## Prompt
Copy every entry below verbatim, keeping each line unchanged.

+++ Excerpted data

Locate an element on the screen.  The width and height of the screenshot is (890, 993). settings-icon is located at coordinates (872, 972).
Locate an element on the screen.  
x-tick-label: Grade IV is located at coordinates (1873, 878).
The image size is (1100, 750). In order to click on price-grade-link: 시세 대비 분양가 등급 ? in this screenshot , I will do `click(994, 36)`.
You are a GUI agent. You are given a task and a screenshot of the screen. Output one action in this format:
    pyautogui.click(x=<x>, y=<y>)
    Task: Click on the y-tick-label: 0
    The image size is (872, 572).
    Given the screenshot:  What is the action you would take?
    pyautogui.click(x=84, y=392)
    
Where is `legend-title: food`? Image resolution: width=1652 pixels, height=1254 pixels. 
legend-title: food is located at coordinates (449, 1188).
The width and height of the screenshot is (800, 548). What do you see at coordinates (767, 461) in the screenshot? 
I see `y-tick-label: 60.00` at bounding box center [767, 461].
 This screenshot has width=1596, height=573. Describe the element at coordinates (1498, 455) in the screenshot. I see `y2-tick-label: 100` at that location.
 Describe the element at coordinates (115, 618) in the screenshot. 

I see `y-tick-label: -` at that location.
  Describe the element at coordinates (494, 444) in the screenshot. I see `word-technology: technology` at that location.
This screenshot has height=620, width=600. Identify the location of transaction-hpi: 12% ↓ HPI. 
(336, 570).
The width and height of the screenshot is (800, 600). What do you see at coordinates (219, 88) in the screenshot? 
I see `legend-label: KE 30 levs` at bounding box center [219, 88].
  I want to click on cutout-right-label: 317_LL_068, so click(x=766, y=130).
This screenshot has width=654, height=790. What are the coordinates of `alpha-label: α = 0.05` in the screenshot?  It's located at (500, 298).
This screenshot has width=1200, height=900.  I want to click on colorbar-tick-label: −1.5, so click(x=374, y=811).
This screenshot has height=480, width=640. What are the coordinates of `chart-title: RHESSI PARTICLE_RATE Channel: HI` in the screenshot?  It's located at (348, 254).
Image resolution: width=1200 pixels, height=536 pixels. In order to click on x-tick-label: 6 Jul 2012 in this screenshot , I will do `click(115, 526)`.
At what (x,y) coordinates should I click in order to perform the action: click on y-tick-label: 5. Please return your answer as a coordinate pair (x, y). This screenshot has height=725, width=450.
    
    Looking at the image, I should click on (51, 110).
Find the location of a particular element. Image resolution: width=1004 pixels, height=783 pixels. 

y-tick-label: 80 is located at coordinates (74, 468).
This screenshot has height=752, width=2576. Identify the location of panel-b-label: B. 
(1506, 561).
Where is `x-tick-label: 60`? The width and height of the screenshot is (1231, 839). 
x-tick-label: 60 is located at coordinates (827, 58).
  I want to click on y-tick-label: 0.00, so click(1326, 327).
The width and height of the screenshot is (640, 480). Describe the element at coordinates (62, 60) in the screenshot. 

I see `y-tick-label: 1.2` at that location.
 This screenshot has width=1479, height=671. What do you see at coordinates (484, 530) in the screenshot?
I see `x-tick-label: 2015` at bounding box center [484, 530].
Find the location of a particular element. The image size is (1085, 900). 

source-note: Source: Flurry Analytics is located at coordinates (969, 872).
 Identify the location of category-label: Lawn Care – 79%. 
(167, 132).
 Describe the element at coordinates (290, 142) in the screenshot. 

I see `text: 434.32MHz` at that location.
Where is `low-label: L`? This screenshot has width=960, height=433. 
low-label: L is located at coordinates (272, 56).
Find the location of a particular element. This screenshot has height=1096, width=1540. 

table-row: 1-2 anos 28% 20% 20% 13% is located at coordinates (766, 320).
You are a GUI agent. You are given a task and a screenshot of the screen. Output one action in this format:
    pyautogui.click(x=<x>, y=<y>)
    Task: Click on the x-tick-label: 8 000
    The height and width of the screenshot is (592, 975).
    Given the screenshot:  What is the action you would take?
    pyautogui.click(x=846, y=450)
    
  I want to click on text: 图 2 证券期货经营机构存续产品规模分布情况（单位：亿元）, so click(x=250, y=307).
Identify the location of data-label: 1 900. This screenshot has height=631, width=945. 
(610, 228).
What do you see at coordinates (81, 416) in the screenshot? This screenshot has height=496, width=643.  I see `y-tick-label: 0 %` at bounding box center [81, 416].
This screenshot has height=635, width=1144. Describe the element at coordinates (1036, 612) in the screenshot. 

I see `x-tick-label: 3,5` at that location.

++++++

## Task answer
Locate an element on the screen.  The width and height of the screenshot is (890, 993). settings-icon is located at coordinates (872, 972).
Locate an element on the screen.  
x-tick-label: Grade IV is located at coordinates (1873, 878).
The image size is (1100, 750). In order to click on price-grade-link: 시세 대비 분양가 등급 ? in this screenshot , I will do `click(994, 36)`.
You are a GUI agent. You are given a task and a screenshot of the screen. Output one action in this format:
    pyautogui.click(x=<x>, y=<y>)
    Task: Click on the y-tick-label: 0
    The image size is (872, 572).
    Given the screenshot:  What is the action you would take?
    pyautogui.click(x=84, y=392)
    
Where is `legend-title: food`? Image resolution: width=1652 pixels, height=1254 pixels. 
legend-title: food is located at coordinates (449, 1188).
The width and height of the screenshot is (800, 548). What do you see at coordinates (767, 461) in the screenshot? 
I see `y-tick-label: 60.00` at bounding box center [767, 461].
 This screenshot has width=1596, height=573. Describe the element at coordinates (1498, 455) in the screenshot. I see `y2-tick-label: 100` at that location.
 Describe the element at coordinates (115, 618) in the screenshot. 

I see `y-tick-label: -` at that location.
  Describe the element at coordinates (494, 444) in the screenshot. I see `word-technology: technology` at that location.
This screenshot has height=620, width=600. Identify the location of transaction-hpi: 12% ↓ HPI. 
(336, 570).
The width and height of the screenshot is (800, 600). What do you see at coordinates (219, 88) in the screenshot? 
I see `legend-label: KE 30 levs` at bounding box center [219, 88].
  I want to click on cutout-right-label: 317_LL_068, so click(x=766, y=130).
This screenshot has width=654, height=790. What are the coordinates of `alpha-label: α = 0.05` in the screenshot?  It's located at (500, 298).
This screenshot has width=1200, height=900.  I want to click on colorbar-tick-label: −1.5, so click(x=374, y=811).
This screenshot has height=480, width=640. What are the coordinates of `chart-title: RHESSI PARTICLE_RATE Channel: HI` in the screenshot?  It's located at (348, 254).
Image resolution: width=1200 pixels, height=536 pixels. In order to click on x-tick-label: 6 Jul 2012 in this screenshot , I will do `click(115, 526)`.
At what (x,y) coordinates should I click in order to perform the action: click on y-tick-label: 5. Please return your answer as a coordinate pair (x, y). This screenshot has height=725, width=450.
    
    Looking at the image, I should click on (51, 110).
Find the location of a particular element. Image resolution: width=1004 pixels, height=783 pixels. 

y-tick-label: 80 is located at coordinates (74, 468).
This screenshot has height=752, width=2576. Identify the location of panel-b-label: B. 
(1506, 561).
Where is `x-tick-label: 60`? The width and height of the screenshot is (1231, 839). 
x-tick-label: 60 is located at coordinates (827, 58).
  I want to click on y-tick-label: 0.00, so click(1326, 327).
The width and height of the screenshot is (640, 480). Describe the element at coordinates (62, 60) in the screenshot. 

I see `y-tick-label: 1.2` at that location.
 This screenshot has width=1479, height=671. What do you see at coordinates (484, 530) in the screenshot?
I see `x-tick-label: 2015` at bounding box center [484, 530].
Find the location of a particular element. The image size is (1085, 900). 

source-note: Source: Flurry Analytics is located at coordinates (969, 872).
 Identify the location of category-label: Lawn Care – 79%. 
(167, 132).
 Describe the element at coordinates (290, 142) in the screenshot. 

I see `text: 434.32MHz` at that location.
Where is `low-label: L`? This screenshot has width=960, height=433. 
low-label: L is located at coordinates (272, 56).
Find the location of a particular element. This screenshot has height=1096, width=1540. 

table-row: 1-2 anos 28% 20% 20% 13% is located at coordinates (766, 320).
You are a GUI agent. You are given a task and a screenshot of the screen. Output one action in this format:
    pyautogui.click(x=<x>, y=<y>)
    Task: Click on the x-tick-label: 8 000
    The height and width of the screenshot is (592, 975).
    Given the screenshot:  What is the action you would take?
    pyautogui.click(x=846, y=450)
    
  I want to click on text: 图 2 证券期货经营机构存续产品规模分布情况（单位：亿元）, so click(x=250, y=307).
Identify the location of data-label: 1 900. This screenshot has height=631, width=945. 
(610, 228).
What do you see at coordinates (81, 416) in the screenshot? This screenshot has height=496, width=643.  I see `y-tick-label: 0 %` at bounding box center [81, 416].
This screenshot has height=635, width=1144. Describe the element at coordinates (1036, 612) in the screenshot. 

I see `x-tick-label: 3,5` at that location.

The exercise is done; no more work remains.